» **Given exercise**:
Please retype everything in the records from the line that contains "You are a computer-use" down to the end of the records, leaving the pictures out of your answer.

» **Dataset records**:
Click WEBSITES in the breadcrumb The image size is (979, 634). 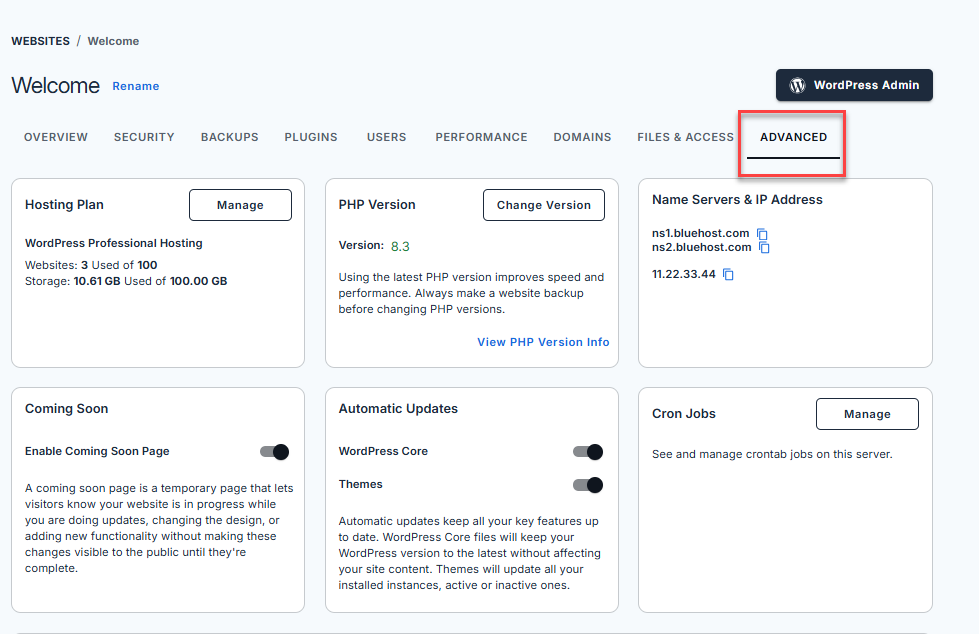tap(40, 41)
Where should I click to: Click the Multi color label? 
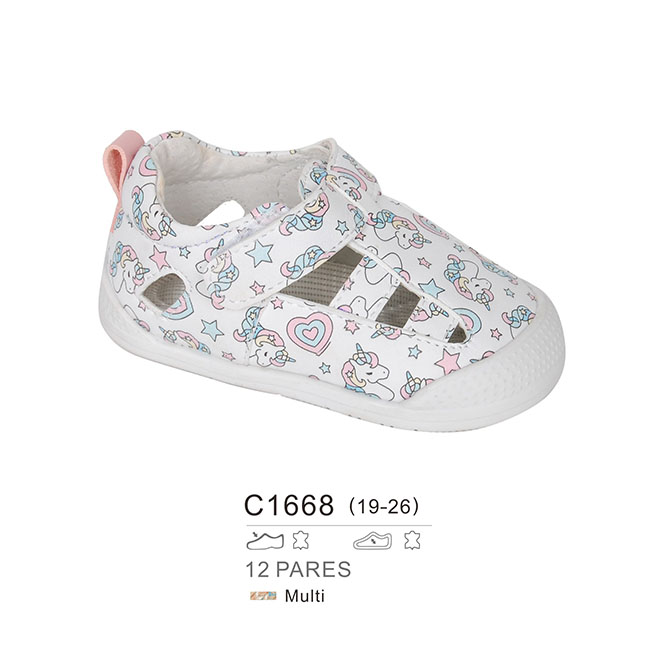(x=305, y=596)
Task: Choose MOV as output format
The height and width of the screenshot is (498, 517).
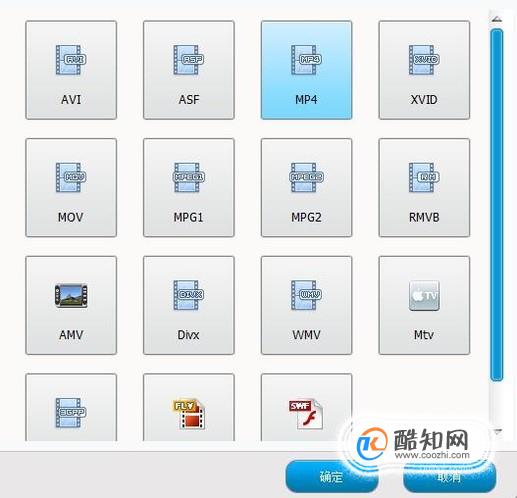Action: pos(71,188)
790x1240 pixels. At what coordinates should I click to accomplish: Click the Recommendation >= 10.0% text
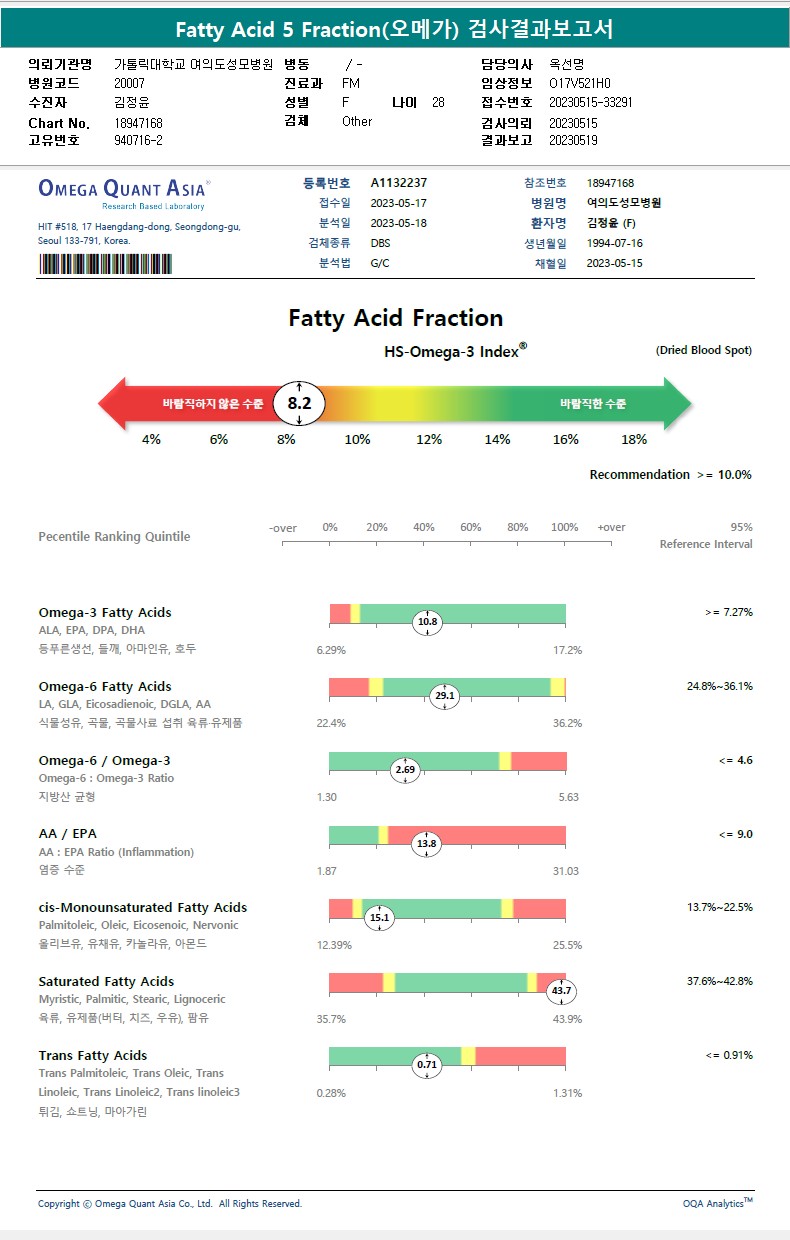point(670,475)
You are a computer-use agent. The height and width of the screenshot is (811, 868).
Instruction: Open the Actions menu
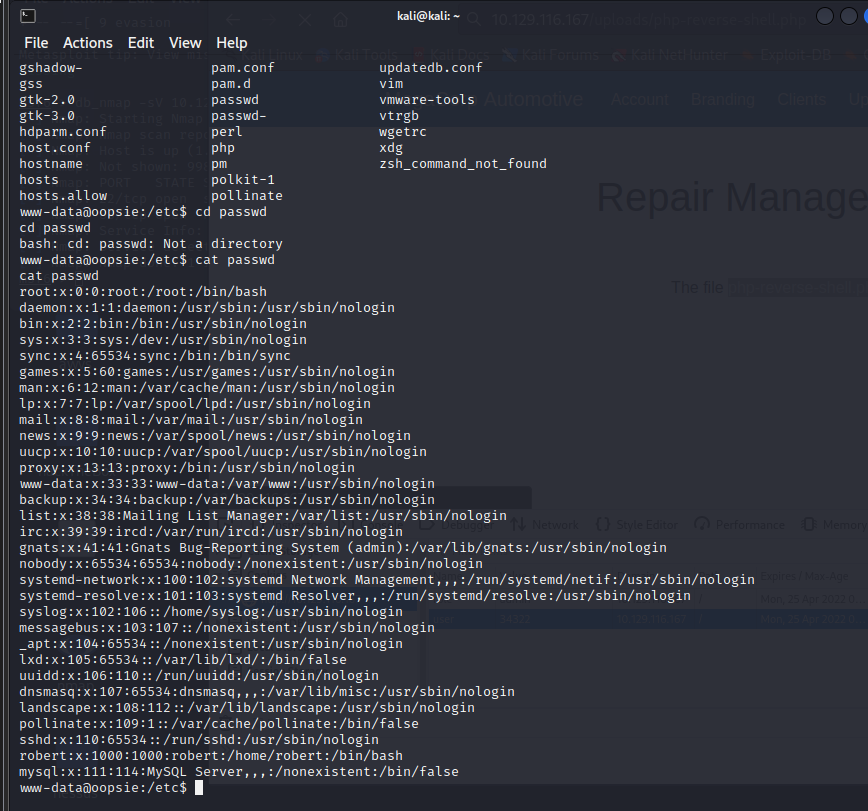click(x=87, y=43)
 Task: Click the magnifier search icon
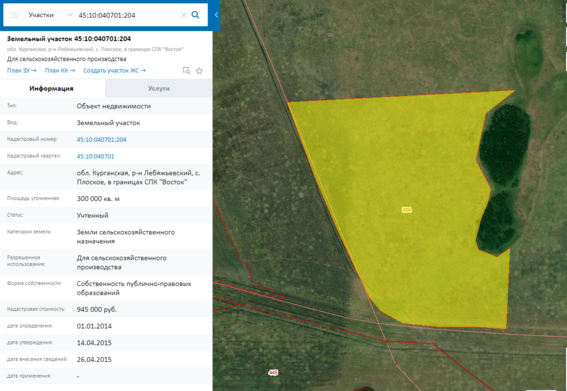click(195, 15)
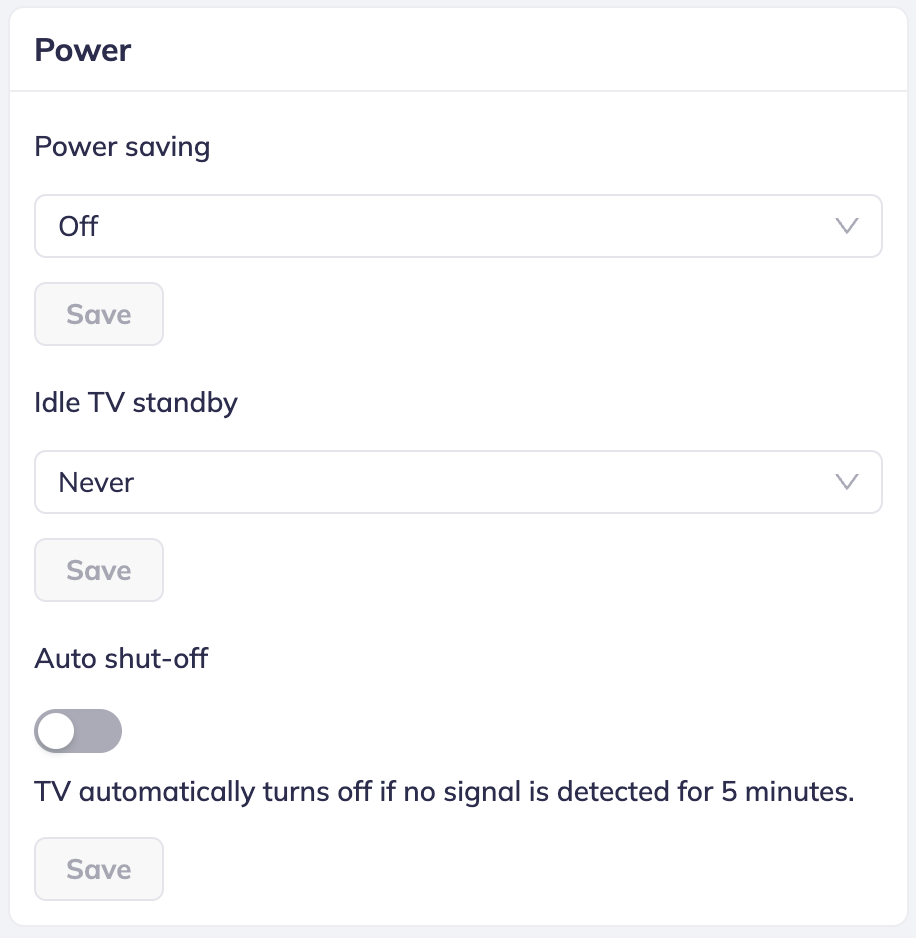Click the auto shut-off description text
916x938 pixels.
pos(444,793)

» **Finished exercise**:
You are a computer-use agent. The height and width of the screenshot is (811, 868).
Instruction: Open the Actions menu
click(x=87, y=43)
 Task: Click the magnifier search icon
click(195, 15)
Click the auto shut-off description text
916x938 pixels.
pos(444,793)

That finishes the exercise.